The ability to essentially "weight" particular domains (pin, block, or anywhere in between) has saved me so much time. There are certain searches I do (music-related in particular) where I always want particular sites (metal-archives, bandcamp, etc) to be the first results, and having that as an option is great. It means that searches that I perform often have a result within the first 1-5 results that is exactly what I want.
No ads, way less SEO spam, and the ability to completely remove domains from results if I think I need to tweak it further. For most of my searches I previously used Google for- Kagi makes Google's results look laughably bad.
I've also been using it at work for tech searches (linux, redhat, etc) and it has saved me time there too.
I use a "family" account- and have one work account and one home account that way I can have different settings for different environments (would be neat if this could be built into non-family accounts though... like "personas" or "profiles" or something...) because I'm overpaying a bit to have the two account setup and don't reach the search cap. I think I'm okay with that though, because having the cap so high means I've removed the "running out of searches" anxiety from my usage of the service.
Search engines should be able to support even those who are not SEO experts and not the first ones to arrive and sit on specific keywords. What I mean under that, if you have multiple good, exhaustive answers for a query, why not offer varying/random good results, so every link would have a chance? Let people break out of their bubbles.
Same power pyramid scheme. Yukk.
Google's done a lot of "improvements". I hate to say it but its quote feature has been broken for a decade. You're only now noticing?
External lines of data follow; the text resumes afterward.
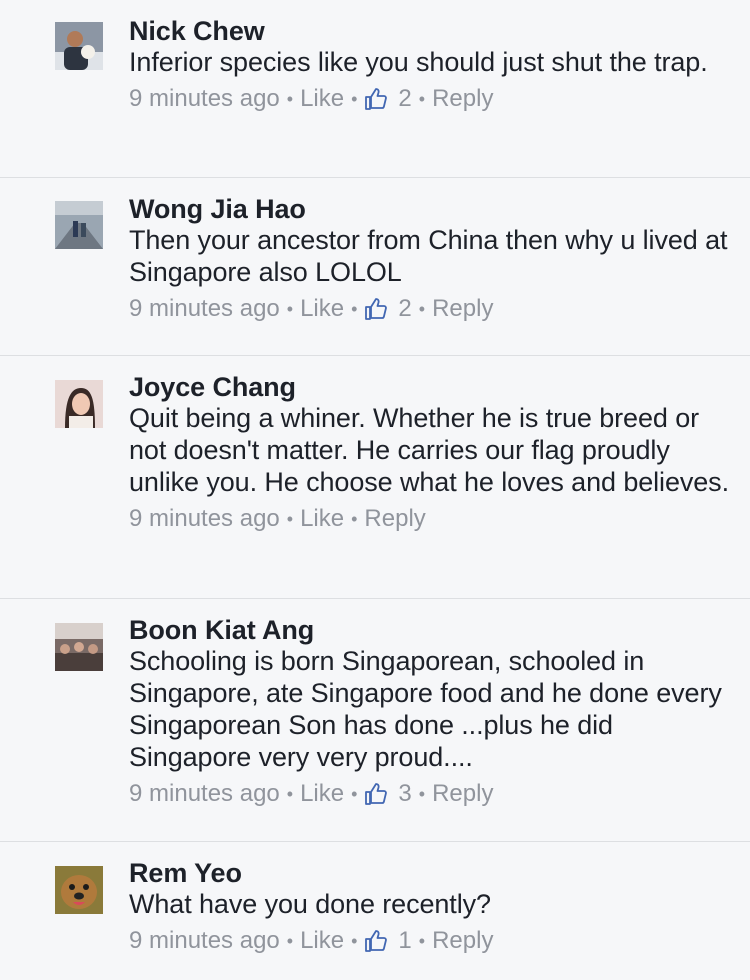  What do you see at coordinates (430, 630) in the screenshot?
I see `comment-author: Boon Kiat Ang` at bounding box center [430, 630].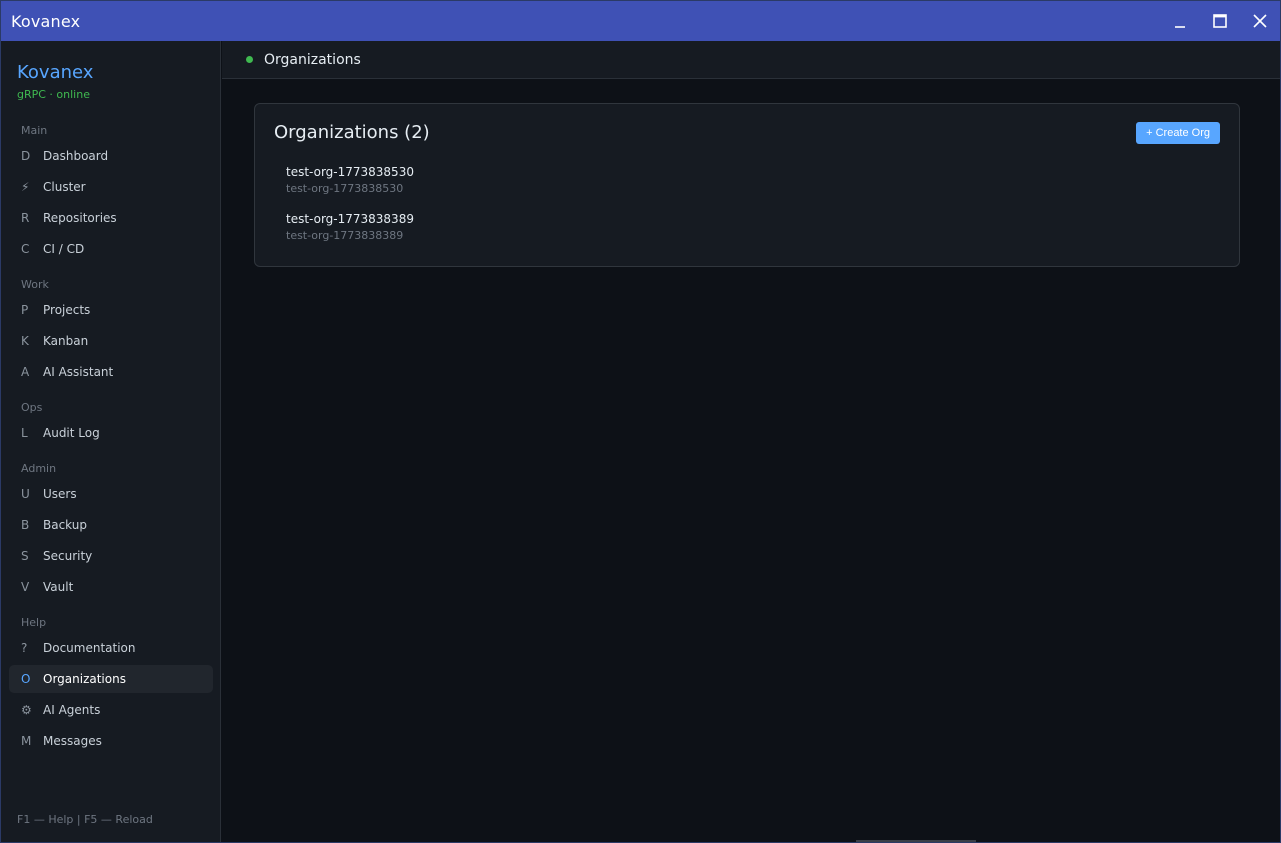 Image resolution: width=1281 pixels, height=843 pixels. I want to click on gear-icon: ⚙, so click(26, 710).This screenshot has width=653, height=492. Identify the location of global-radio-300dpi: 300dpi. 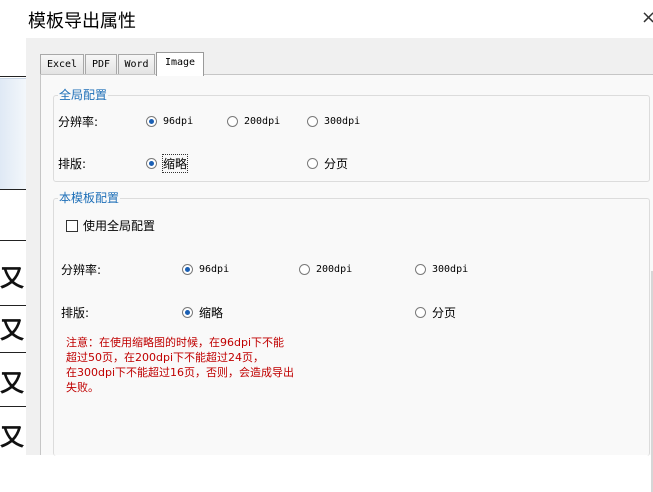
(334, 121). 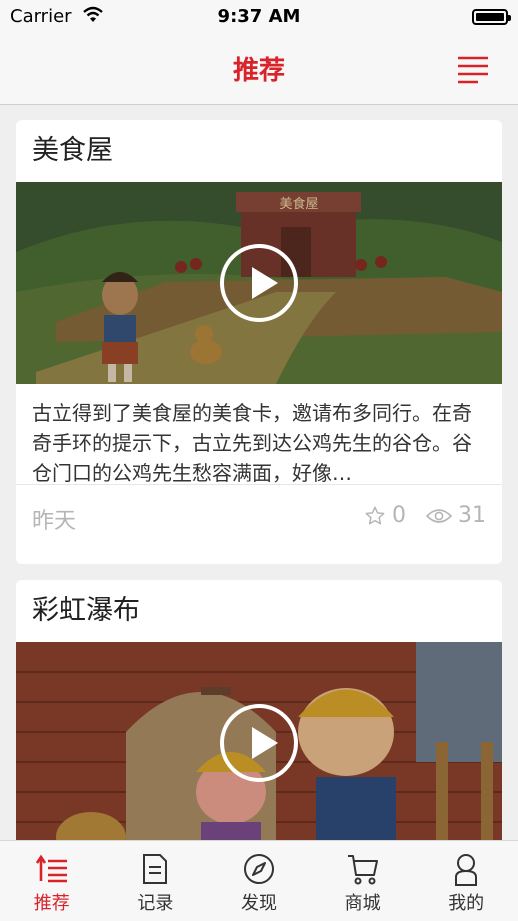 What do you see at coordinates (466, 904) in the screenshot?
I see `tab-label: 我的` at bounding box center [466, 904].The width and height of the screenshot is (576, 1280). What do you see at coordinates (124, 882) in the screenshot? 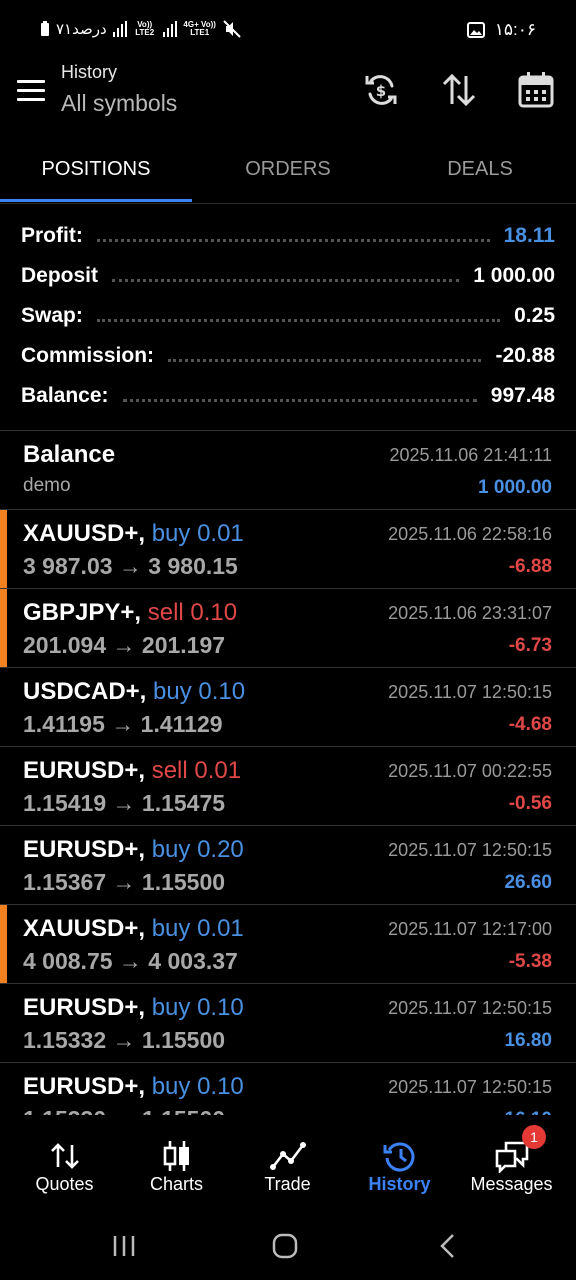
I see `position-prices: 1.15367 → 1.15500` at bounding box center [124, 882].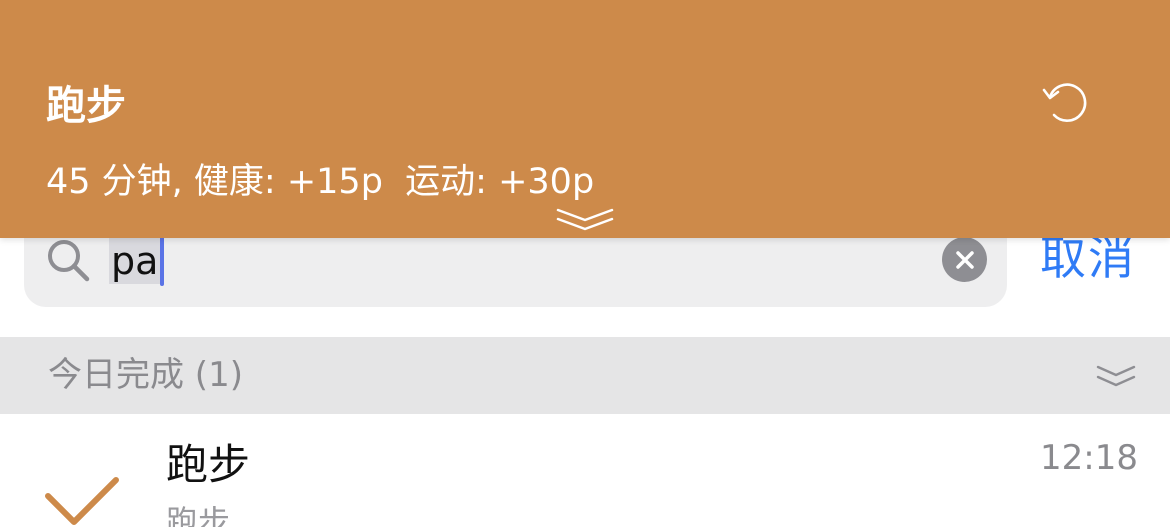 The width and height of the screenshot is (1170, 527). What do you see at coordinates (69, 261) in the screenshot?
I see `search-icon` at bounding box center [69, 261].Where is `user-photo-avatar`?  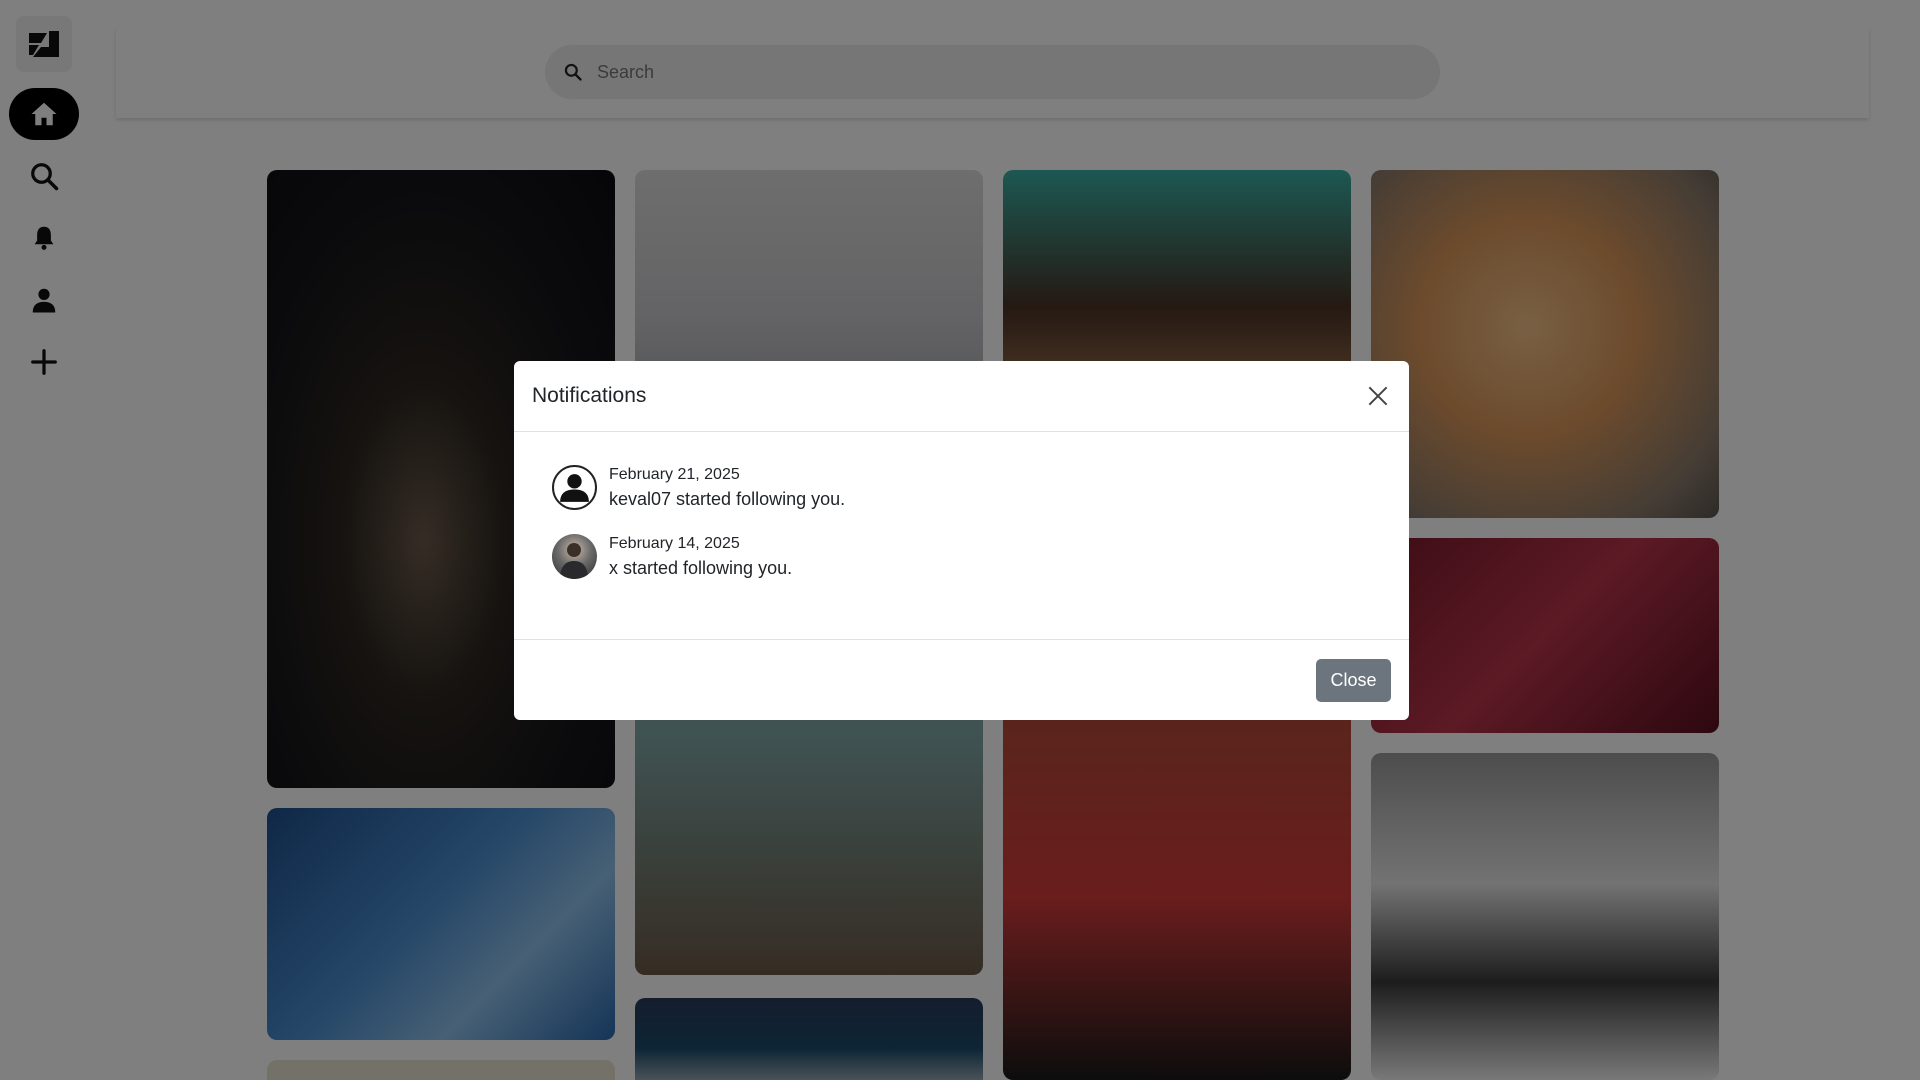 user-photo-avatar is located at coordinates (574, 556).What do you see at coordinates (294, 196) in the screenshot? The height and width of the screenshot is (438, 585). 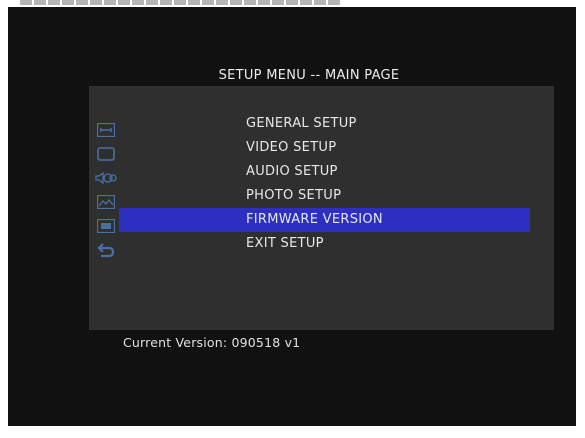 I see `menu-item-label: PHOTO SETUP` at bounding box center [294, 196].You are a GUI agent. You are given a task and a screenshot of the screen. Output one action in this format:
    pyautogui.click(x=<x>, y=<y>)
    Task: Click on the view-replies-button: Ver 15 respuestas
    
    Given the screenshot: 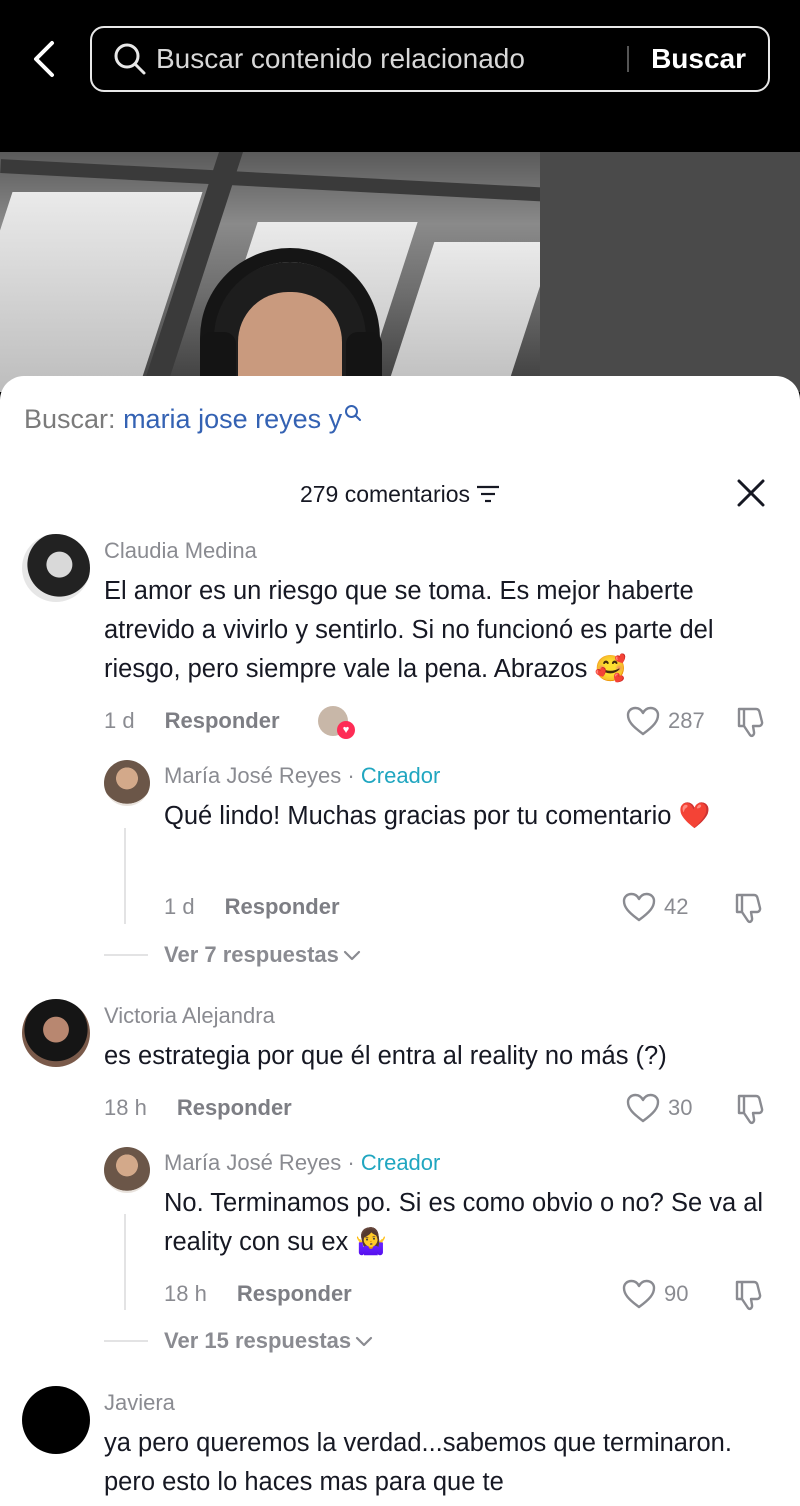 What is the action you would take?
    pyautogui.click(x=238, y=1341)
     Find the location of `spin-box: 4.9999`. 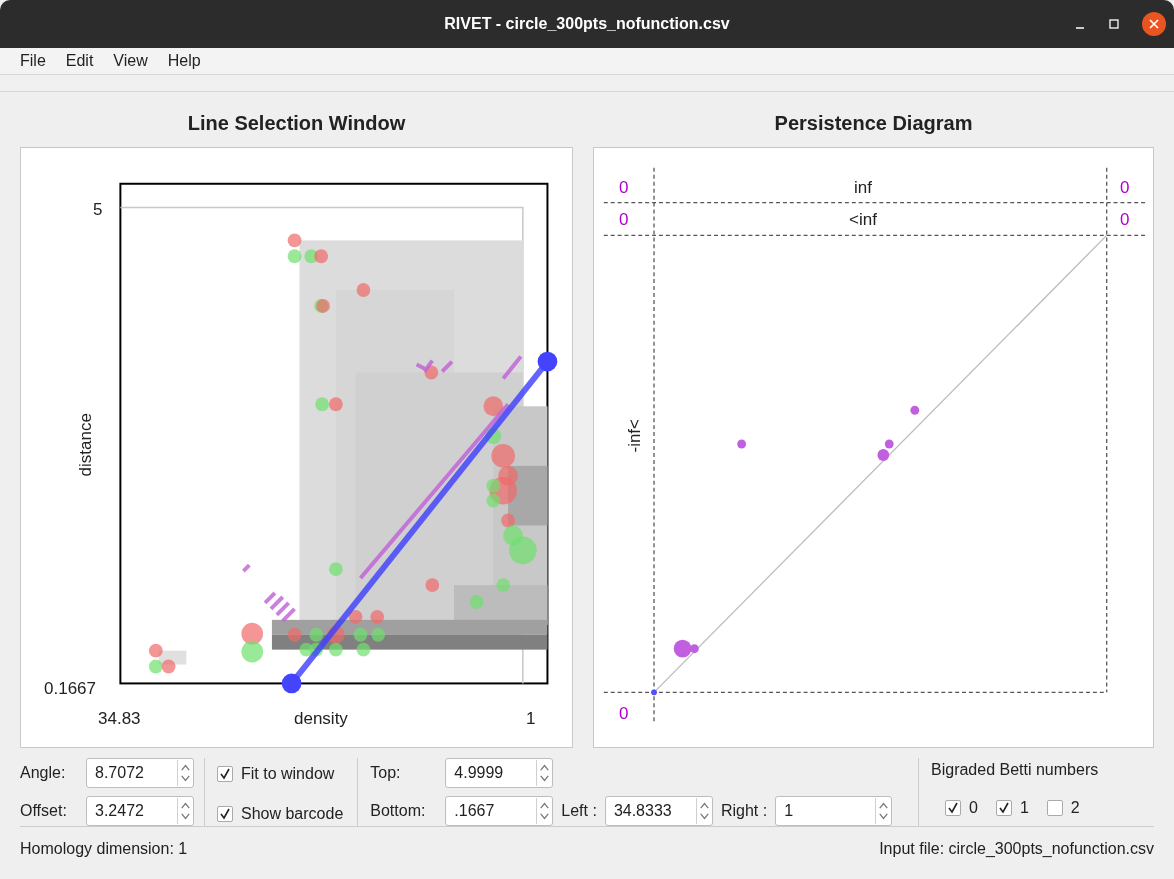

I've tried using other search engines. I've settled on DuckDuckGo. It also does not have a working literal-quote feature. But it's much less infested with SEO garbage.
This post reeks of Kagi spam to me.
Sorry guys, your product failed, no one is going to pay for search no matter how much Google sucks. Move on.
After seeing the post and trying Yandex it was absolutely right, it’s what Google search used to be.
Now whenever I use Google and it’s just a list of ecommerce adds or content farms duplicating the same content without substance, I head to Yandex and get the type of results I used to get from Google.
That's not my experience? The quotes still seem to work for me? Do you have a specific example? And / or can you point to said HN post?
I spend some time reading a random website until I realize the sentences i was looking for is not there. Useless and frustrating.